Rio de Janeiro, 04 de Maio de 2026

Lula não decidiu sobre reeleição

O presidente Luiz Inácio Lula da Silva deu claros sinais, neste sábado, de que não vai mudar seu discurso em relação às notícias disparadas das três CPIs que investigam suspeitas de corrupção que envolvem sua administração e seu partido.
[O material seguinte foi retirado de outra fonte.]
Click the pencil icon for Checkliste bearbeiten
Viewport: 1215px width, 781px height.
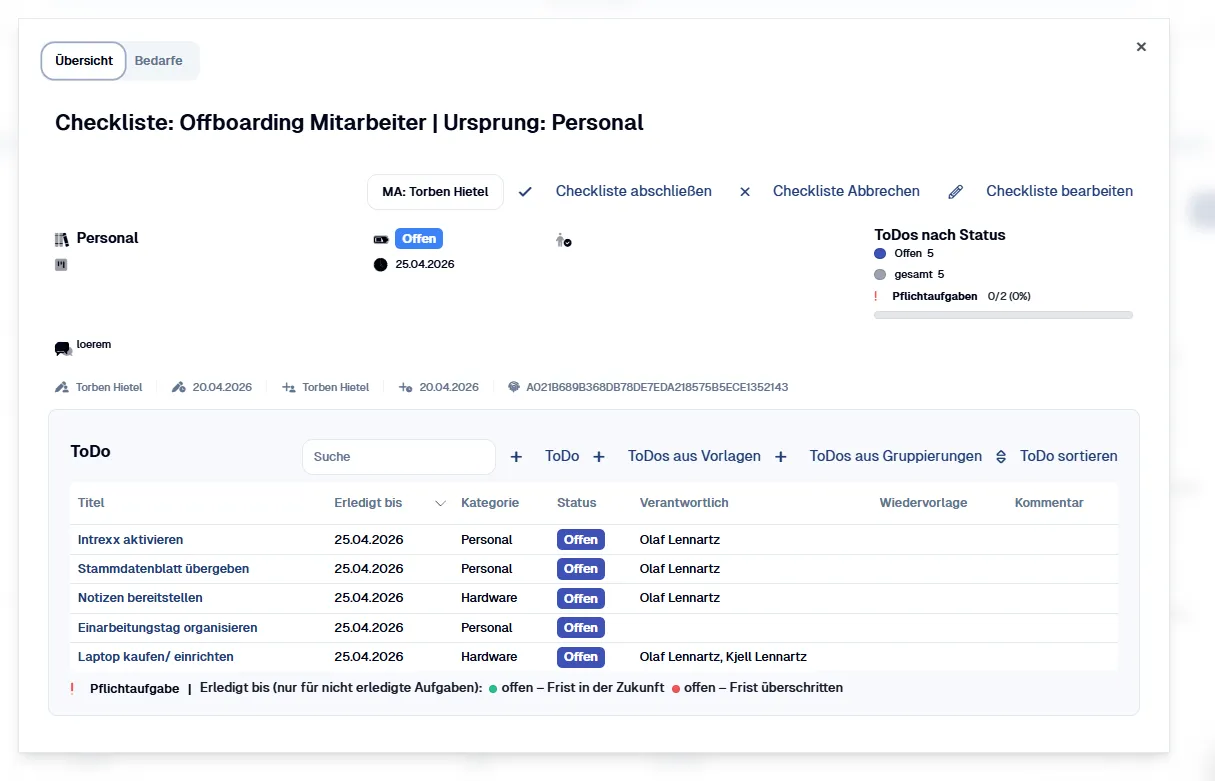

O presidente classificou as denúncias como "levianas" e "insinuações" não confirmadas, ao deixar por alguns minutos a etapa final da XV Reunião de Cúpula Ibero-Americana para falar com jornalistas. (Leia Mais)

Sábado, 15 de Outubro de 2005 às 18:58, por: CdB

O presidente Luiz Inácio Lula da Silva deu claros sinais, neste sábado, de que não vai mudar seu discurso em relação às notícias disparadas das três CPIs que investigam suspeitas de corrupção que envolvem sua administração e seu partido. O presidente classificou as denúncias como "levianas" e "insinuações" não confirmadas, ao deixar por alguns minutos a etapa final da XV Reunião de Cúpula Ibero-Americana para falar com jornalistas. Lula ainda reafirmou que não tomou nenhuma decisão sobre a sua reeleição e que, no momento adequado, decidirá conforme sua consciência.

- Digo sempre que, aquilo que for verdade, vai aparecer como verdade. Aquilo que for mentira, vai aparecer como mentira. Houve, em algum momento, muita leviandade, houve insinuações, mas pouca coisa se provou. O que é mais sagrado em tudo isso é o Brasil poder provar ao mundo que as instituições democráticas funcionam independentemente de qualquer situação política.

O presidente insistiu novamente que as CPIs atuam "sem intromissão do governo", que a Polícia Federal continua com suas investigações e que o Ministério Público tomará as medidas cabíveis assim que forem apresentados os resultados das comissões.

Lula ainda respondeu com certo desprezo às pesquisas de opinião que medem o seu grau de popularidade, até mesmo com os resultados mais favoráveis obtidos na mais recente consulta do Ibope, nesta semana, em relação às anteriores.

A desconfiança popular em Lula, entretanto, continua maior que os indicadores de confiança. Mesmo assim, o presidente insistiu que as pesquisas não o preocupam. "Faço questão de não comentar pesquisas, nem quando tenho 0%, nem quando tenho 100% porque elas mostram a fotografia de um momento", declarou. O presidente disse ainda que tem restrições à tese da reeleição e que prefere que os presidentes brasileiros, a partir de 2010, contem com um mandato único de cinco anos, sem direito à reeleição.